# UPDATE, pulled by a Rescue Group. Golden Retriever on death row in a NYC shelter



## Cookie's Mom (Oct 14, 2013)

Oh I hope he was adopted or pulled by a rescue. He is beautiful!


----------



## Bentleysmom (Aug 11, 2012)

oh my goodness my heart is breaking for this beautiful guy! I pray that someone gets to him!!! ♥


----------



## olliversmom (Mar 13, 2013)

I looked on the Brooklyn shelter website, he is not there. Will call tomorrow to make sure. Hopefully he has been adopted or pulled by now.


----------



## Yunish (Nov 4, 2007)

He is under the super urgent list. Hope some golden recuses will get to him on time.


----------



## mylissyk (Feb 25, 2007)

Anytime you find a Golden listed at a shelter, please go to the GRCA website and email the post to the rescue for that area. Here is the website.

National Rescue Committee of the Golden Retriever Club of America


----------



## Karen519 (Aug 21, 2006)

*Mercy Mom*

Mercy Mom

Please email the NY Golden Rescues.

I contacted a rescue friend of mine in New York and she is going to ask around.


----------



## CAROLINA MOM (May 12, 2009)

I found him listed on Friends of Golden Retrievers FB page.

https://www.facebook.com/Friends.of.Golden.Retrievers


Here's some update info from their page on him:



> Still awaiting confirmation but a new comment on the thread reads "LIGRR is aware of Charlie and already put their name on him!!!?" Long Island Golden Retriever Rescue ??





> Friends of Golden Retrievers Now in the "Safe" album


----------



## Karen519 (Aug 21, 2006)

*Sandy*

Praying this is true!!
I emld LIGRR this morning.


----------



## Karen519 (Aug 21, 2006)

*Sandy*

Sandy

Can you please click on his (Wall-E's) picture on the Friends of Golden Retrievers page and attach the link here, by right clicking on it and choosing copy and paste.
I looked at Friends of Golden Ret. Page and don't see it.

Thanks!


----------



## olliversmom (Mar 13, 2013)

Called brooklyn. Not there.
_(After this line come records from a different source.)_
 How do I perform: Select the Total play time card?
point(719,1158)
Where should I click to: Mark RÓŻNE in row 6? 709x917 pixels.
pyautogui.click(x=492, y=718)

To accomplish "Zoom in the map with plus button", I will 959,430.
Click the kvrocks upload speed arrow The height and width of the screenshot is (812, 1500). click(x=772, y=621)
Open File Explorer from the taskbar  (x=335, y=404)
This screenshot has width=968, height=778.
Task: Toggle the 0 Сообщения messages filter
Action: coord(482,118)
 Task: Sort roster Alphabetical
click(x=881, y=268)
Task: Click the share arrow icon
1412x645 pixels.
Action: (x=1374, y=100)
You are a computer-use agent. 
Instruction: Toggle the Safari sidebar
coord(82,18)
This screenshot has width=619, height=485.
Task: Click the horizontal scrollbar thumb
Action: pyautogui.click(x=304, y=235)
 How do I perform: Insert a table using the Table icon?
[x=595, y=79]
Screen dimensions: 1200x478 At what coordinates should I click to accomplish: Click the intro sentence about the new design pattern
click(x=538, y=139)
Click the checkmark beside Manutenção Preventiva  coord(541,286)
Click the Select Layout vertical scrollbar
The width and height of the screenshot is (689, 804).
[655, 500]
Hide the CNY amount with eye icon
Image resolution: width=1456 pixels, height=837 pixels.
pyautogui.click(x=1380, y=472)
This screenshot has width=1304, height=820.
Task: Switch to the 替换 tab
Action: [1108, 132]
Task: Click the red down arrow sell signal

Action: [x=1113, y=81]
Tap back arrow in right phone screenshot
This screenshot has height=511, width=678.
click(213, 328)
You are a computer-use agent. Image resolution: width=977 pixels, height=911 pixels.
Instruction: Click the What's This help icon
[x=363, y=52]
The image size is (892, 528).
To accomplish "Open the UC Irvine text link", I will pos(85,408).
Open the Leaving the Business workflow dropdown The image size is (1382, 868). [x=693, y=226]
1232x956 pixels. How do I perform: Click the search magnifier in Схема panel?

Got updated list from Friends Goldens she is safe and recued from the kill shelter


----------



## CAROLINA MOM (May 12, 2009)

Thanks olliversmom for the update. 

I will change the title of this thread.


----------



## MercyMom (Dec 19, 2011)

olliversmom said:


> Called brooklyn. Not there. Got updated list from Friends Goldens she is safe and recued from the kill shelter


Allright!:woot2:


----------